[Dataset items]
++++++++++
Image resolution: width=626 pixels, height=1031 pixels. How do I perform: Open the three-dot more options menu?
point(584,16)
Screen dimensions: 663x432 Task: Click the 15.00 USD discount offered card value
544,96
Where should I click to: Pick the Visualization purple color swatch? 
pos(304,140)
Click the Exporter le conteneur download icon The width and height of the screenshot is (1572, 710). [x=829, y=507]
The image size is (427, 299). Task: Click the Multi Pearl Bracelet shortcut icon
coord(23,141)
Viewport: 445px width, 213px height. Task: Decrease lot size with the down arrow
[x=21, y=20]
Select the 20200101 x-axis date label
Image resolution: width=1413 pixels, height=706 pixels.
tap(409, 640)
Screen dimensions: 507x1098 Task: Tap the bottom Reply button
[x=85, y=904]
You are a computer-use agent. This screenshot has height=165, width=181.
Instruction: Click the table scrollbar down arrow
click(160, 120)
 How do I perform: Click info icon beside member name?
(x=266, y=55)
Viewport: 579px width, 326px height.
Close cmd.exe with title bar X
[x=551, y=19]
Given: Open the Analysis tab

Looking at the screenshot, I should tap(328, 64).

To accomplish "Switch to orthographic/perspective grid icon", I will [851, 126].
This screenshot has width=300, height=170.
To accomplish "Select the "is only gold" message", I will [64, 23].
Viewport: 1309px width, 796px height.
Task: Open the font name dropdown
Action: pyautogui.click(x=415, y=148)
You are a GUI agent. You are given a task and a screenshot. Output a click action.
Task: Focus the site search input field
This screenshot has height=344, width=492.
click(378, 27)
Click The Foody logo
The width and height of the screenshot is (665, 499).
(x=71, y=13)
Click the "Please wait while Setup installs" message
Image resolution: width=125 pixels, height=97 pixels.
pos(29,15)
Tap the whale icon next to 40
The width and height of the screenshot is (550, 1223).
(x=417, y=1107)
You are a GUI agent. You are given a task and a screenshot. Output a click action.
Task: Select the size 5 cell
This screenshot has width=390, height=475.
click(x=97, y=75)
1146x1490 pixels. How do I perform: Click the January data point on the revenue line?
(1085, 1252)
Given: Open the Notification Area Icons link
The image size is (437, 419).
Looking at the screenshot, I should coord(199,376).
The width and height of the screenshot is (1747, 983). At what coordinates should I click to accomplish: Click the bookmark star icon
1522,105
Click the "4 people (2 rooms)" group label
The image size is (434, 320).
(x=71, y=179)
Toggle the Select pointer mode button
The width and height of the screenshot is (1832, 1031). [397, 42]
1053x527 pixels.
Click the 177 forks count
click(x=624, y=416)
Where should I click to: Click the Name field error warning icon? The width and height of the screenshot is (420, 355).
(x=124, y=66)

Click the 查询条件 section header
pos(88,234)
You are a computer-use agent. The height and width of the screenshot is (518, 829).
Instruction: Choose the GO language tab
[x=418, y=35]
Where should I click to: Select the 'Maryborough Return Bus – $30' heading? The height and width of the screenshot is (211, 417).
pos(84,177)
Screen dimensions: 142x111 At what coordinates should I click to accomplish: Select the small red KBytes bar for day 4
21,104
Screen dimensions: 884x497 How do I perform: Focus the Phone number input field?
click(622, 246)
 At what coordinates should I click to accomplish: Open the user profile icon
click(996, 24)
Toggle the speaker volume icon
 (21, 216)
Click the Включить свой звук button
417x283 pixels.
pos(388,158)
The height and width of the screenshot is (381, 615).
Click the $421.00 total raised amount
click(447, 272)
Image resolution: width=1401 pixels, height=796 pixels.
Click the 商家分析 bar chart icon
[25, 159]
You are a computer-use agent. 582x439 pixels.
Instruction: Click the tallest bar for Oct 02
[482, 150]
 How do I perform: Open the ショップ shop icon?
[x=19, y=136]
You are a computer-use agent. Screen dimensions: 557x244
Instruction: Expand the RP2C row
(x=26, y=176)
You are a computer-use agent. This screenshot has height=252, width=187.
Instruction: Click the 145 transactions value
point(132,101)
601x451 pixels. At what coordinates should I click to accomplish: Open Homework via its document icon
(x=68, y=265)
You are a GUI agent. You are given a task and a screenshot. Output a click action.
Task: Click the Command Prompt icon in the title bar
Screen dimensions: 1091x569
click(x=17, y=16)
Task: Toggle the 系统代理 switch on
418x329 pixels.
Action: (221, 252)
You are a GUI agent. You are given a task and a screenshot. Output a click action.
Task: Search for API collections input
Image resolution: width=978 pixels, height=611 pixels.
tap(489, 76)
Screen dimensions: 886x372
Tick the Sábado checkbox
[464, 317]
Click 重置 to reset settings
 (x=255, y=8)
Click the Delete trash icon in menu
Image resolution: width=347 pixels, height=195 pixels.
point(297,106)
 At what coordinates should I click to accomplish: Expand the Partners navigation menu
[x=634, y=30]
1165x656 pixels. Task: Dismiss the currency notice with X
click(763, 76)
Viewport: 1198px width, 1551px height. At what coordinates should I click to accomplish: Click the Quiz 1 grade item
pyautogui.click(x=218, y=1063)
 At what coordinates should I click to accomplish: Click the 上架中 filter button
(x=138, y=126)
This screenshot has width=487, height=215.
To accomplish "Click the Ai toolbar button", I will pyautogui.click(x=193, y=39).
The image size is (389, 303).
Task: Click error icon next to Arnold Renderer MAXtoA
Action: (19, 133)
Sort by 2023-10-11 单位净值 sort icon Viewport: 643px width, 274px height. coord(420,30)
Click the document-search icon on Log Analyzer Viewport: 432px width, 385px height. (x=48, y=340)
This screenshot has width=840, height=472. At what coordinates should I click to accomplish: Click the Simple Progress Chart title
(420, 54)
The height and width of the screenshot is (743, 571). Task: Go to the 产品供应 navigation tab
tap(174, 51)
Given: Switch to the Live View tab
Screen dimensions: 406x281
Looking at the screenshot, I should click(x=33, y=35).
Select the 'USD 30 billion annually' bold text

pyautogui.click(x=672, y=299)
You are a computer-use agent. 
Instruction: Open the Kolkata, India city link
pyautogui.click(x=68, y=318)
++++++++++
| SHORT PROBLEM |
Return, without any change, every line of the data from the one containing "Viewport: 445px width, 213px" down to the one containing "[x=85, y=904]", including both of those lines.

| RESPONSE TO THIS EXERCISE |
Viewport: 445px width, 213px height. Task: Decrease lot size with the down arrow
[x=21, y=20]
Select the 20200101 x-axis date label
Image resolution: width=1413 pixels, height=706 pixels.
tap(409, 640)
Screen dimensions: 507x1098 Task: Tap the bottom Reply button
[x=85, y=904]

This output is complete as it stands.